-- Begin Recorded data --

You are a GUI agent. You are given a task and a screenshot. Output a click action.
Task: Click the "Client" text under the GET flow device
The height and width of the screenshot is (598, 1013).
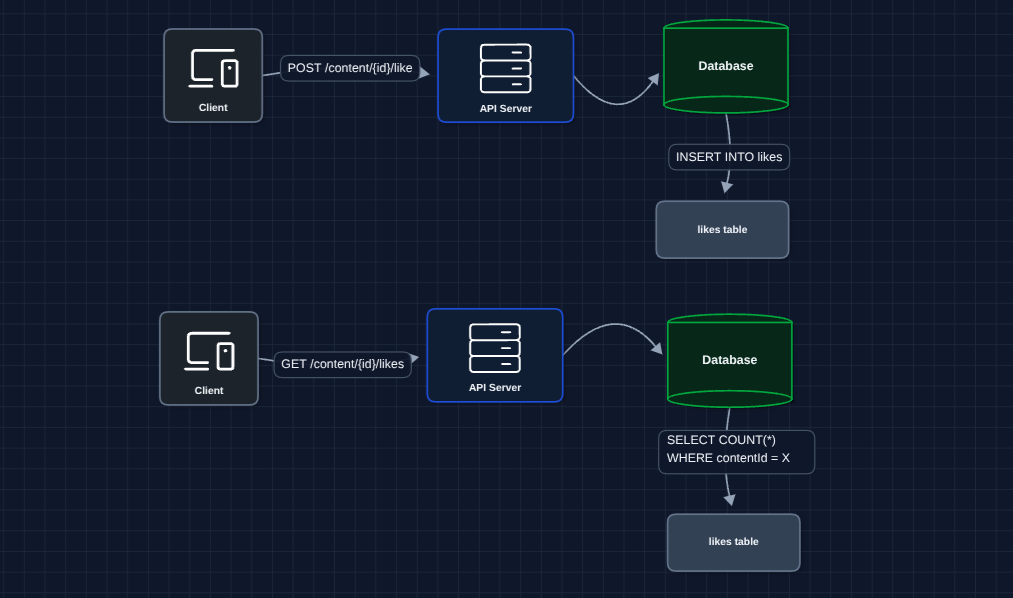[x=209, y=391]
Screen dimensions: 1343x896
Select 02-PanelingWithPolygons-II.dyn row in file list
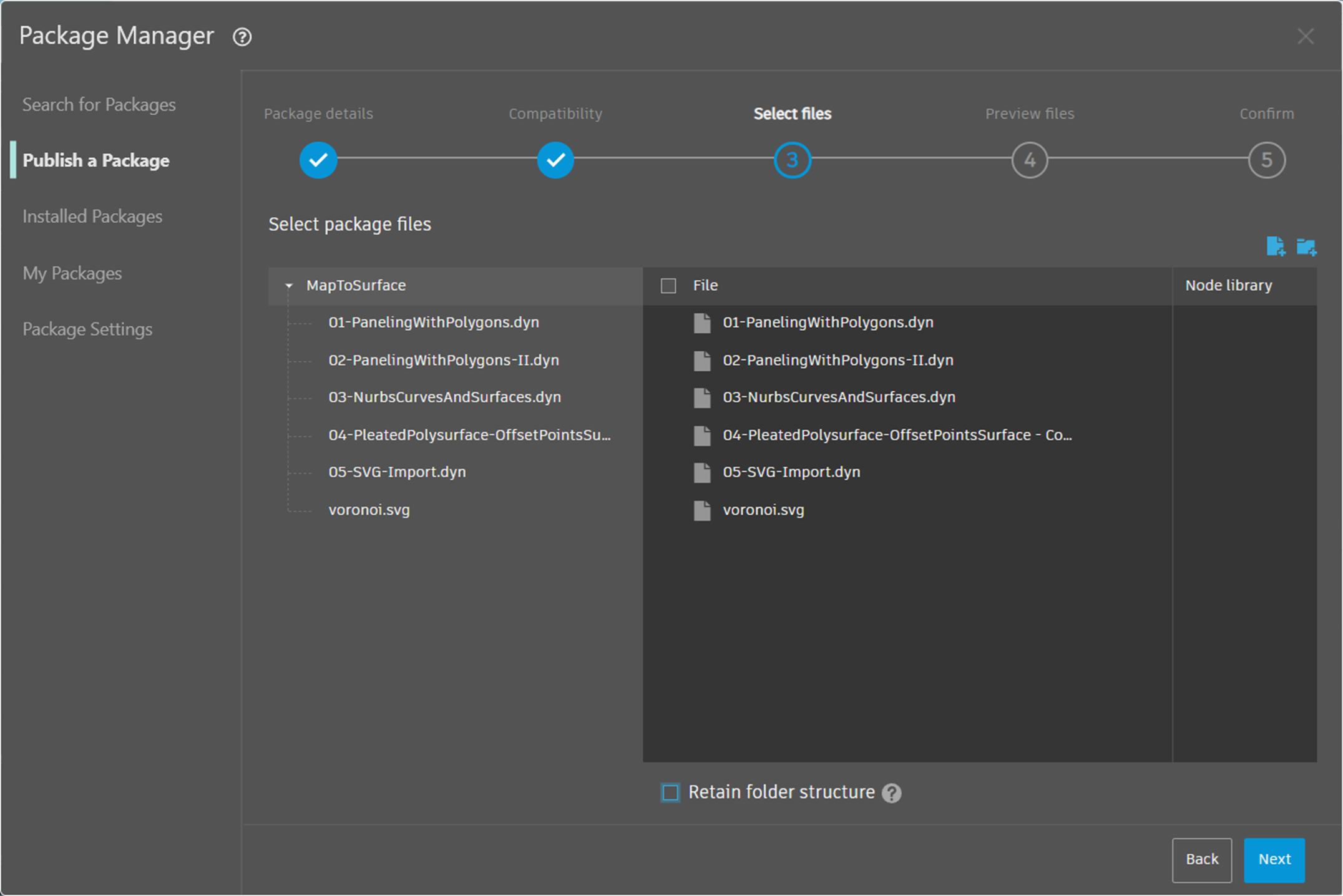click(x=838, y=361)
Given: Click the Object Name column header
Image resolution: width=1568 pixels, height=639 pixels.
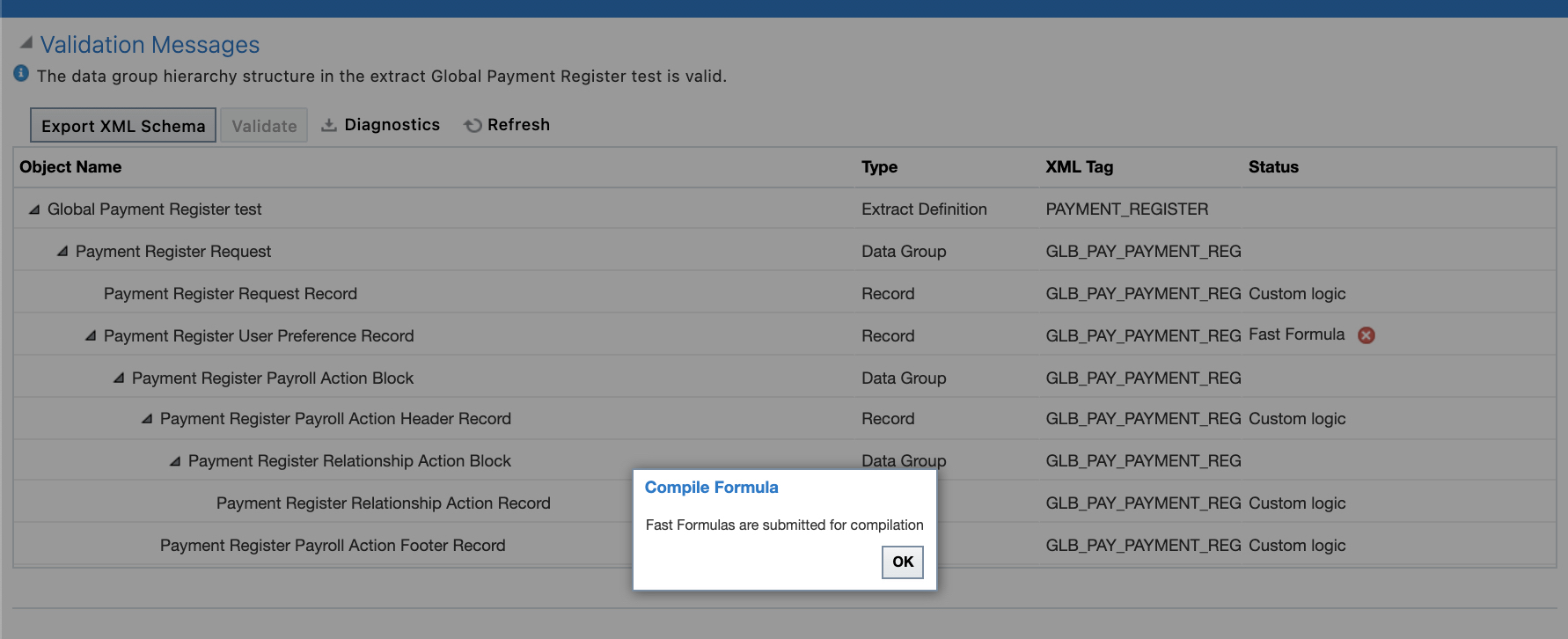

-- End Recorded data --

§ Set exercise:
Reproduce the data above, substituting "screen capture" for every occurrence of "screenshot" and changing nothing else. Omit the pictures.

§ Solution for this exercise:
You are a GUI agent. You are given a task and a screen capture. Output a click action.
Task: Click the "Client" text under the GET flow device
The height and width of the screen capture is (598, 1013).
[x=209, y=391]
Screen dimensions: 1343x896
Select 02-PanelingWithPolygons-II.dyn row in file list
click(x=838, y=361)
Given: Click the Object Name column header
Image resolution: width=1568 pixels, height=639 pixels.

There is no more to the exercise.